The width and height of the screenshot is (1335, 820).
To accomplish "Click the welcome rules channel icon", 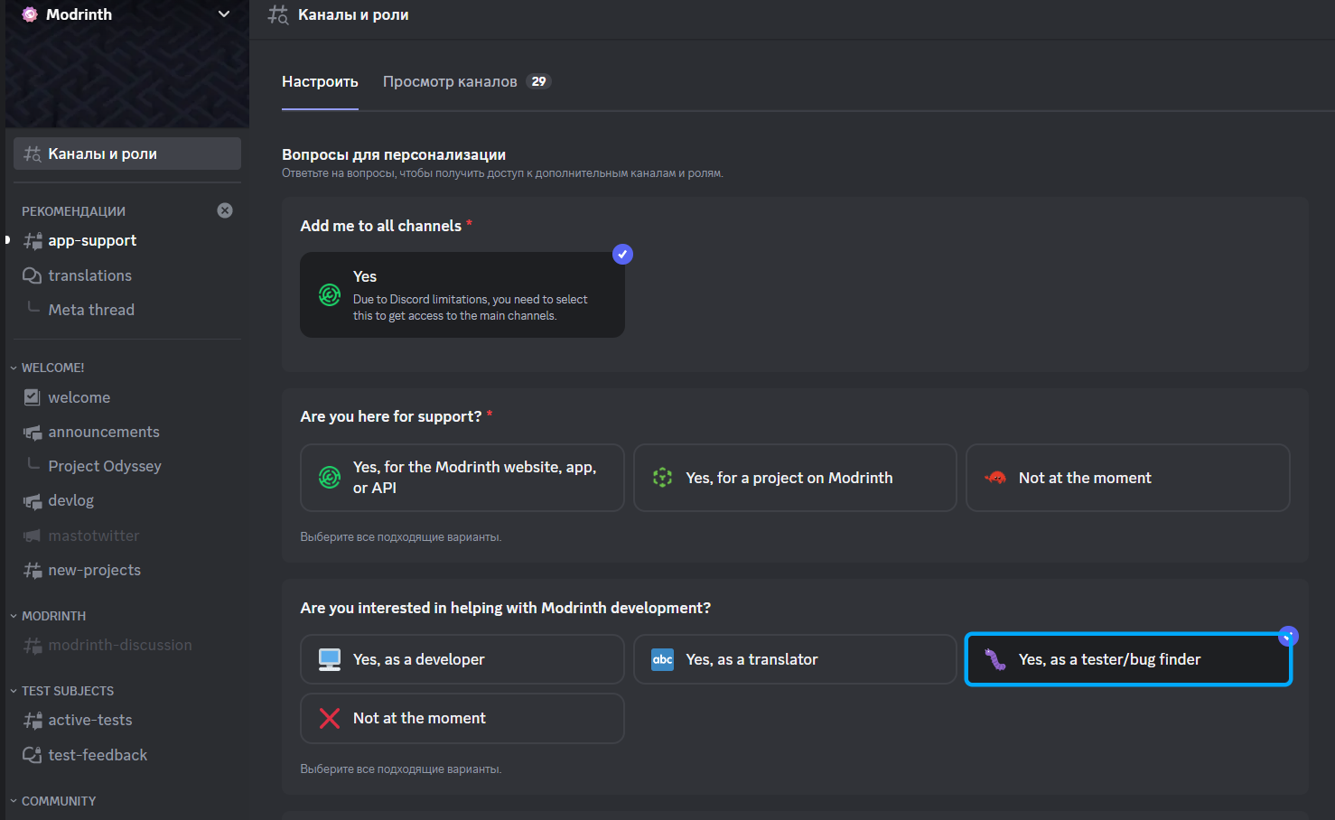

···

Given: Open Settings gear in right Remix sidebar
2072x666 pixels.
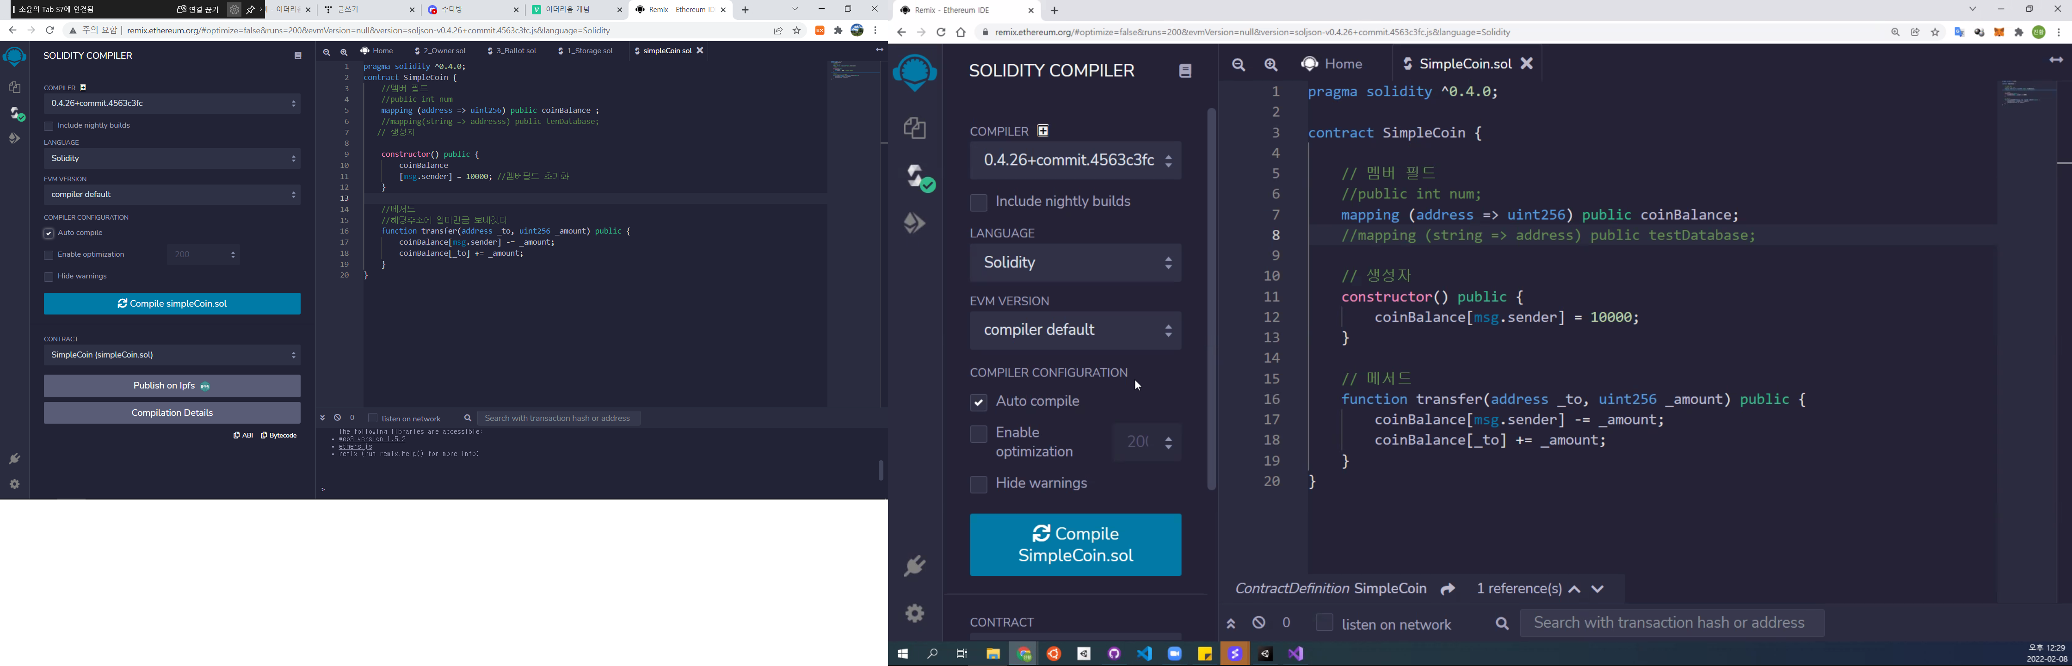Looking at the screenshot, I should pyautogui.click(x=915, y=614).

···

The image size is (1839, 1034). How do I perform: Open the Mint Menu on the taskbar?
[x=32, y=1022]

···

▶ Your goal
How many lines in the records above contain the word "Open"? Reply with the number alone.

▶ Solution below
2